I have a "heavy duty" 4 bike rack. It is attached to the chassis. I have attached a picture.

I have two mountain bikes and a kids bike.

As far as I can tell the only way to fit 4 bikes on there easily is to turn the handlebars sideways and perhaps put the pedals on the inside. Not too much hassle.

However, considering as i only have 2.5 bikes I am trying to fit them all in without adjustment. I can do this... but it's a bit awkard as there is a child seat on one, and stabiliers on the kids.

So, will this >>bike cover<< fit them?

It is a standard Fiamma one. How do they work? Are the open at the back to get around any attachments to the rear wall? Do they have elastic cord to tighten around the bikes? How do you tie them down?

The reason I ask is because to get the bikes to fit I have mine on the very left and my wifes on the next row but on the very right.. and then the kids is last with teh stabilisers sticking out a bit, so perhaps he bike cover won't fit?

I've never seen or used one before and don't want to buy it if it won't work.

Thanks.


----------



## 89235 (May 17, 2005)

Hi

I have one of these covers which I use with a fiamma bike rack.
It does have an openning at the back with velcro to seal it.

Problem time

Looking at the picture of your bike rack I don't think the cover will fit as the openning
at the back is high in the cover as the fiamma racks attach to the back of a m/home not the chassis. Also it covers everything so it would cover the lights and number plate.

You might be able to get it to fit by putting it on top of the wheel rails then putting the bikes inside????

Not perfect and if it doesn't work you are out of pocket

Hope this helps.


----------



## DubPaul (May 10, 2005)

Thanks. I can understand the issue as you describe it and it would not work easily.

I wonder would I be able to make something up myself. If I could buy some similar material (a tent!?) and cut it/sew it and put some bungy straps on it or something.

I wonder would a motorbike cover work? Problem is that I want to attach the bikes to the frame using ratchet straps... which get in the way.


----------



## Grizzly (May 9, 2005)

We carry 2 bikes on the back and have tried a cycle cover but could not get it to work. It was too much of a faff to put on and flapped around a lot. 
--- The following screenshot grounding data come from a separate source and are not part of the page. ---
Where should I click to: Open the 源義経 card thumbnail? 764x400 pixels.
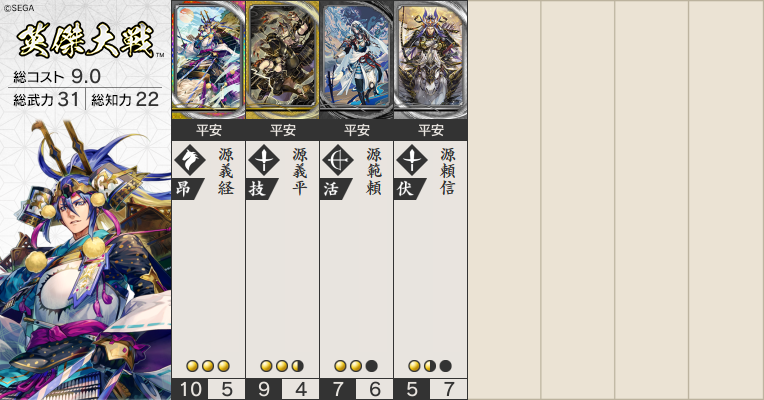click(x=209, y=60)
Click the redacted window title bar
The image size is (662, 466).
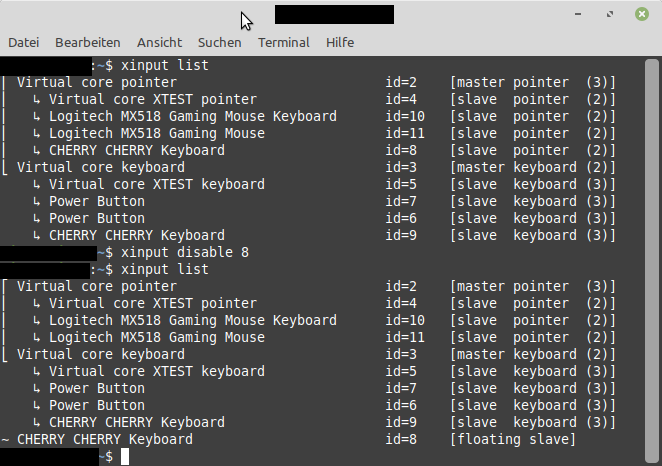[x=333, y=14]
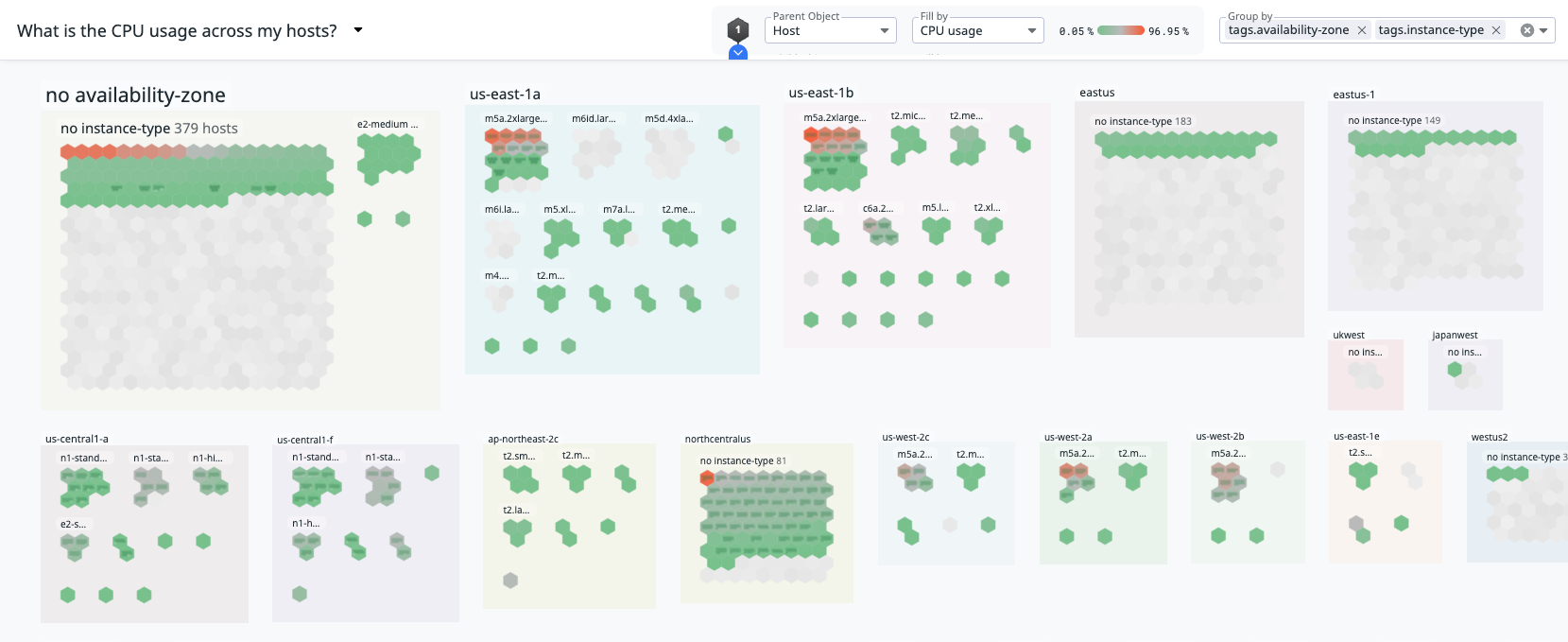Select the "no availability-zone" group heading

pos(135,95)
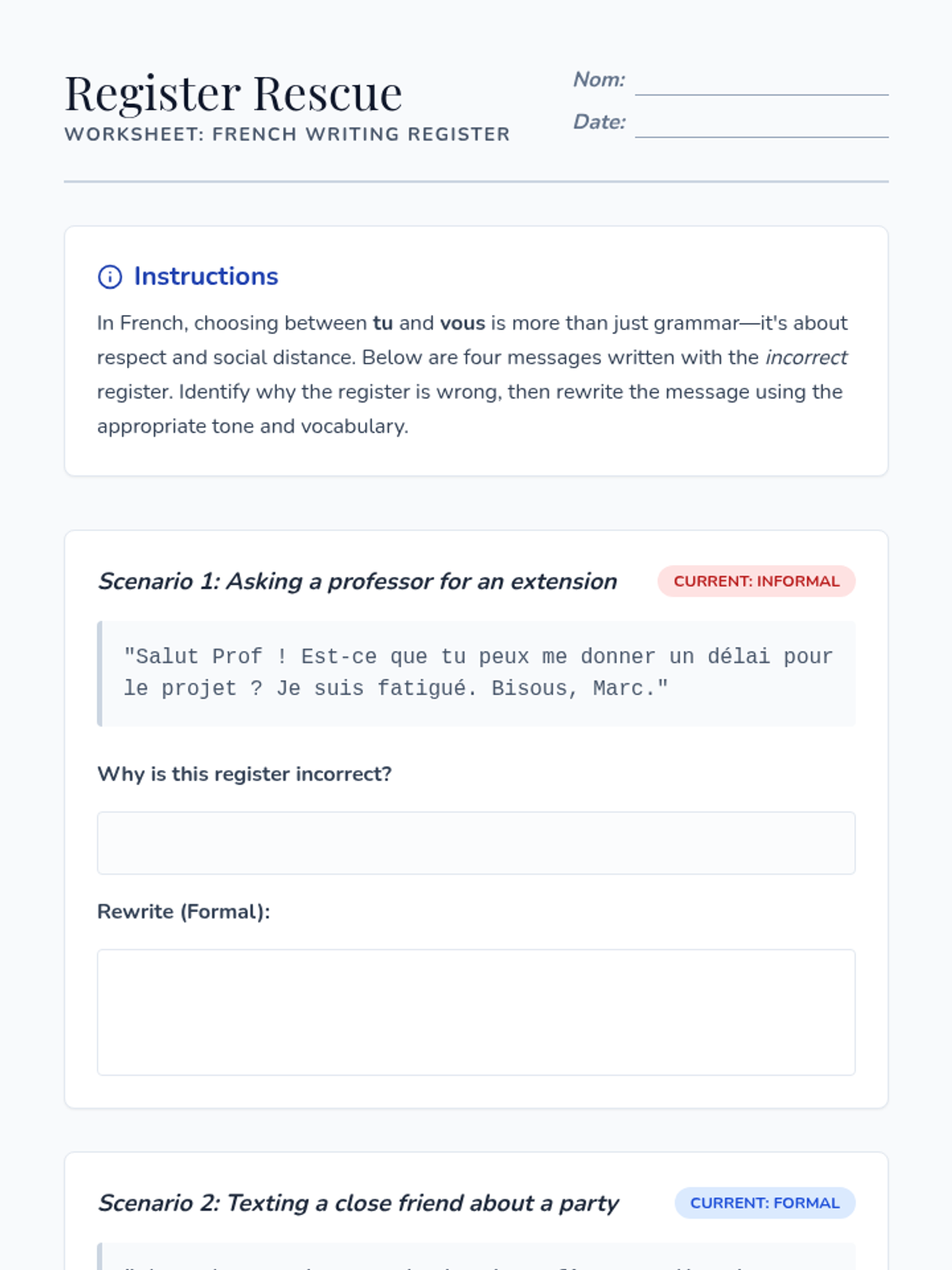This screenshot has width=952, height=1270.
Task: Click the bold word 'vous' in instructions
Action: coord(463,323)

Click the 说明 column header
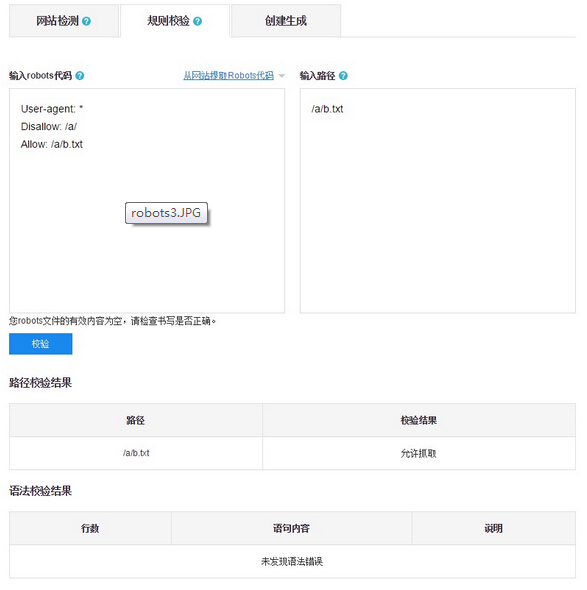coord(494,528)
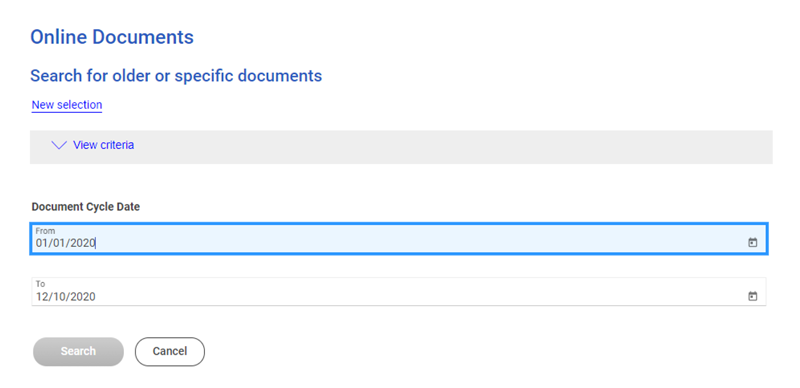
Task: Click the 12/10/2020 date value
Action: point(65,297)
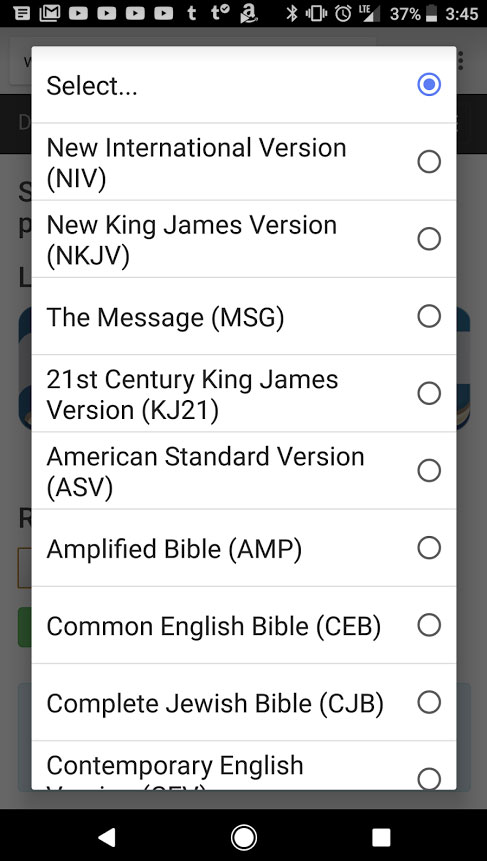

We have just returned from the continent travelling with the bikes uncovered and, as far as I can see, they have come to no harm despite heavy rain and dust. Perhaps I'm trying to make the best of a bad job but it occurs that they might be better without covers ? If they are covered then they are more attractive to potential thieves - what are you hiding in there ? The covers do not prevent water and dirt being thrown up from underneath ( though that does not seem to have been a problem) and without the cover there is air flow to dry this, if it happens. We have them both well attached to the rack with both the Fiamma straps and clamps and our own cycle locks and then a Fiamma cycle board attached on the outside.

Just a thought....

G


----------



## pomme1 (May 19, 2005)

Paul,

I have an excellent 'Taylormade' cover, but I think you would have the same problems as described earlier, ie covering number plate etc. For a cheap and effective solution go to your nearest garden centre and buy the sort of waterproof cover they sell for garden furniture. They come in a range of sizes and usually have eyelets around the bottom to enable you to securely lash it to the rack. For gawd's sake make sure it is secure though.

Pomme


----------



## DubPaul (May 10, 2005)

Good idea. Thanks!

I might get one for use around Ireland. It's kindof wet.
I can easily rig something up to block the majority of spray from underneath.


----------



## peejay (May 10, 2005)

Don't bother Paul, 

I'd have to agree with everything grizzly has said. We bought a fiamma cover, far too much hassle putting it on - taking it off and the dirt still gets in from underneath, its now in a corner of the garage gathering dust. We just give the bikes a quick rinse if its been wet on the journey before use, far less hassle. As for security, we use a good quality bike combination lock and use this to attach them to the frame, no keys to mess around with then.

pete.


----------



## DubPaul (May 10, 2005)

Hi,

I went to B&Q and bought a 4x5m tarpaulin with eyelets and some stretchy rope. The damn thing could have coveredt the motorhome! So I went back and got some 3x2m and it covered it just fine. It was a bit awkawrd strapping it all on but it worked.

I also went on a small trip for 1.5hours and there was no problem.

The only problem was that the tarp wasn't the strongest but it only cost €5 so you could just keep replacing it.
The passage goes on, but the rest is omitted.